Até aqui valores comuns como a Democracia, a liberdade de expressão ou o liberalismo económico impuseram-se a estas diferenças de filosofia social; mas hoje deixou de ser assim. Para uma grande parte dos americanos a União Europeia é um bastião do Socialismo que é necessário derrotar.

A quebra das negociações em torno do acordo de comércio livre  entre a UE e os EUA não é alheia a este desenvolvimento. Para lá da destruição do estado social e da erosão da carta dos direitos fundamentais, esta ofensiva contra a UE tem também objectivos puramente comerciais. Uma Europa fraca e fragmentada não será permeável apenas à ideologia americana, sê-lo-á também às suas corporações.

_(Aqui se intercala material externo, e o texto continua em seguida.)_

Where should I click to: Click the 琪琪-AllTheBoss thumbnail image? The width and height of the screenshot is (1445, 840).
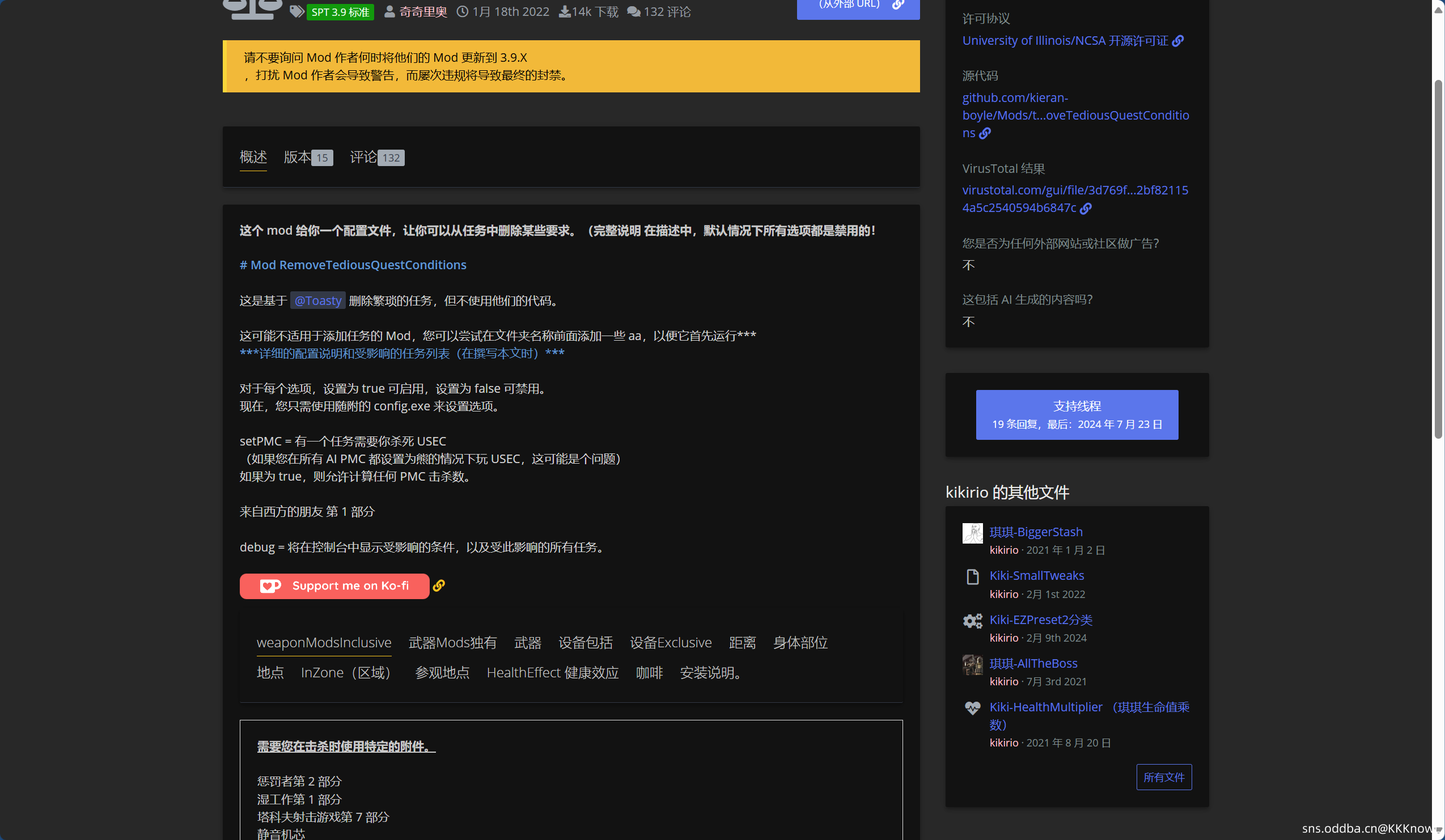click(x=973, y=665)
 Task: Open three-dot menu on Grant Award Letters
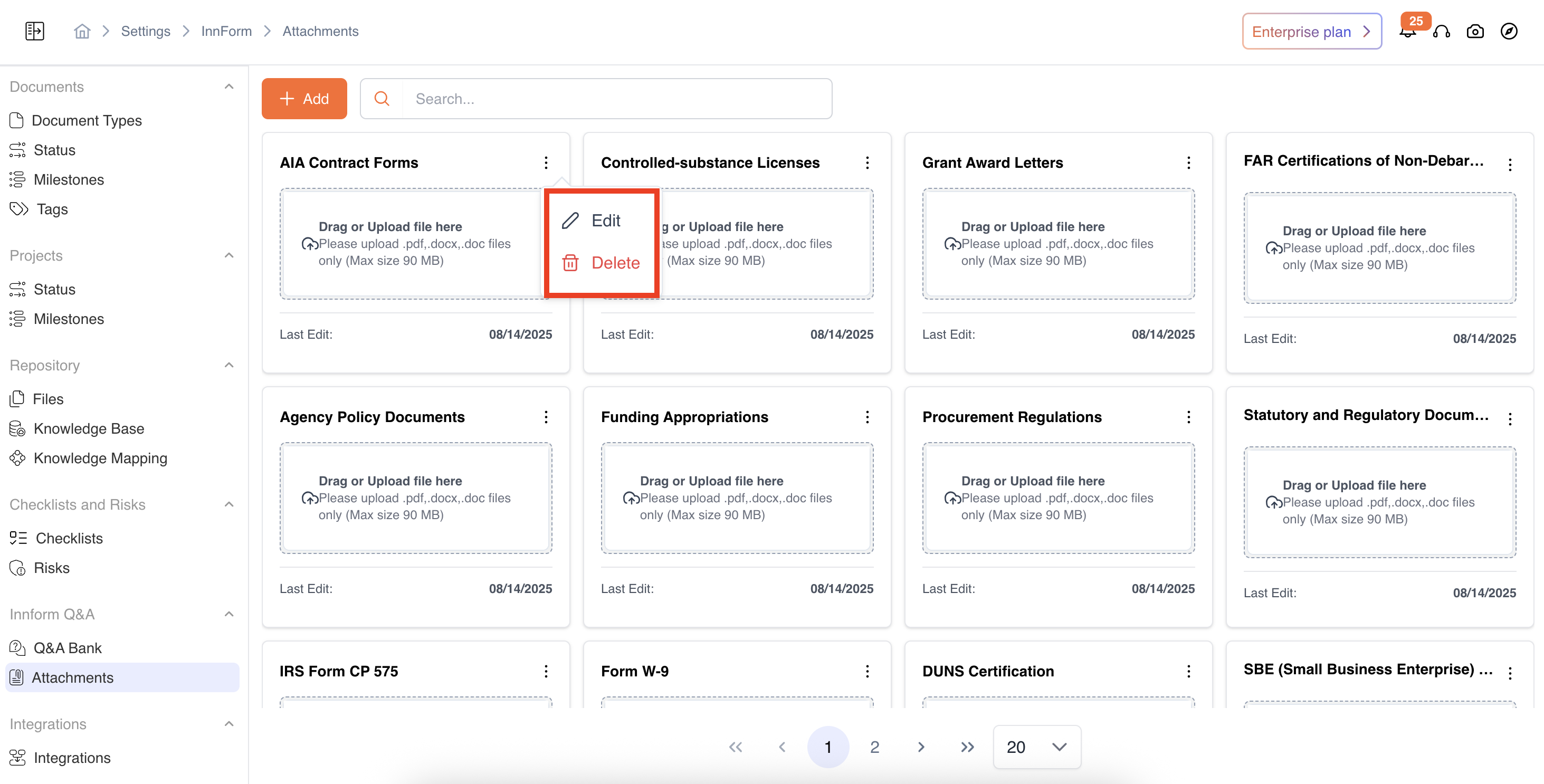[1188, 162]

Na ânsia por encontrar mercados alternativos que colmatem o vazio da sua extracção da EU, o Reino Unido procura agora um acordo bilateral de comércio livre com os EUA. Do outro lado do Atlântico chegam pré-condições que ilustram bem estes objectivos comerciais, como é por exemplo o requisito de o Reino Unido privatizar o seu sistema nacional de saúde.

Serão estes desenvolvimentos preocupantes? Sim, se falharmos em identificar aqueles que não são mais que fantoches desta ofensiva contra os nossos direitos, os nossos princípios e o nosso bem-estar social.

Adiar mais o processo de integração europeia deixará brevemente de ser opção. Não porque a EU seja uma construcção perfeita, mas porque, apesar de todos os defeitos e deficiências, permanece a principal fortificação em torno do nosso modo de vida.

E no fim de contas, tal como os EUA baseam a sua coesão num arqui-rival, encontrar a Nemésis da UE pode bem vir a ser o impulso que falta para levar a bom porto a construção europeia.